The Ministry of Health and Welfare should screen people at risk for lung cancer, as air pollution has become a serious problem in Taiwan, Democratic Progressive Party (DPP) legislators and medical experts said yesterday.
“Breathing has become more dangerous than giving birth in Taiwan,” Taiwan Healthy Air Action Alliance vice chairman Chiang Sheng (江盛) told a news conference in Taipei.
In the past three decades, about 400 people have died from cervical cancer each year, while more than 4,000 have died from lung cancer every year, Chiang said.
Photo: Lu Chun-wei, Taipei Times
Like cigarette smoking, air pollution also causes death from to lung diseases and PM2.5 — airborne fine particulate matter 2.5 micrometers or less in diameter — is categorized as a Group 1 carcinogen by the WHO, he said.
Lung cancer has the highest mortality rate of all cancers with a five-year survival rate of only about 15 percent, Taiwan Society of Pulmonary and Critical Care Medicine director Yu Chung-jen (余忠仁) said.
Unlike in Europe and the US, half of all lung cancer patients in Taiwan are not smokers, Yu said, adding that more than 90 percent of female patients do not smoke.
Apart from smoking, air pollution, kitchen emissions, heredity factors and tuberculosis infection are also possible causes of lung cancer, he said, adding that lung cancer patients show few symptoms in the early stages, but early diagnosis and treatment increase chances of survival.
In a study on nonsmokers and lung cancer that started in 2014, the ministry has used low-dose computed tomography (LDCT) to screen 9,000 people with higher health risks , Yu said.
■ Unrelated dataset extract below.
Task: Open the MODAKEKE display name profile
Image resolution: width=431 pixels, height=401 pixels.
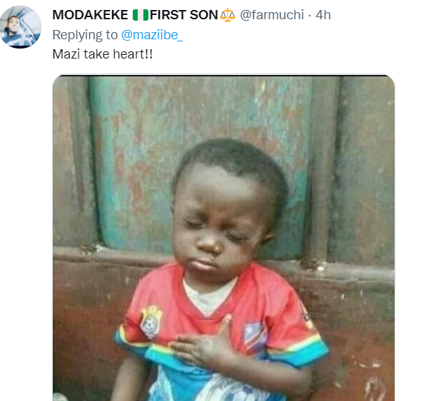Action: 90,15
More than 90 percent of them were found to have first-stage lung cancer, he said, adding that there are carcinogens in the environment.
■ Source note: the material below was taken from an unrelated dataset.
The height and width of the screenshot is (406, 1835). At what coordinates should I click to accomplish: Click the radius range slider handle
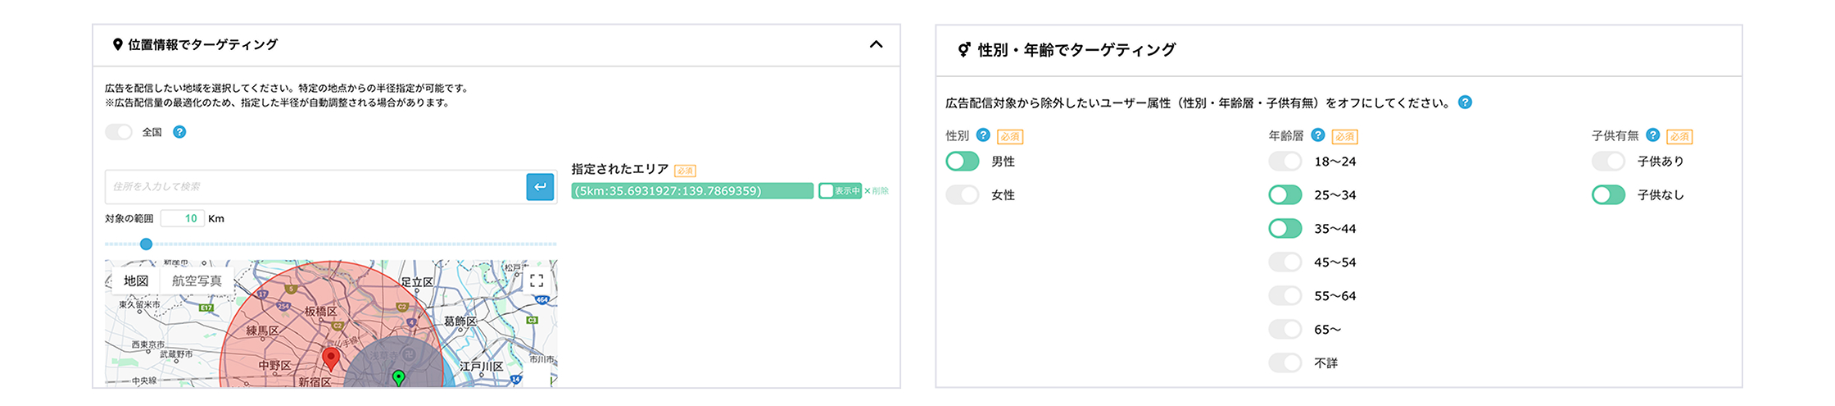click(146, 244)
The government must present more solutions to air pollution, while budgeting for screening for people who are more likely to get lung cancer, DPP Legislator Chiu Tai-yuan (邱泰源) said.
Many residents living near Taichung Power Plant and the sixth naphtha cracker in Yunlin County’s Mailiao Township (麥寮) have developed lung cancer, and authorities should allocate part of the revenue from the tobacco tax to prevent and treat it, DPP Legislator Huang Hsiu-fang (黃秀芳) said.
Smoking and air pollution both cause lung cancer, but screening would be more effective for chainsmokers, Health Promotion Administration Director-General Wang Ying-wei (王英偉) said, adding that the agency hopes to present a more complete plan for screening by the end of this year.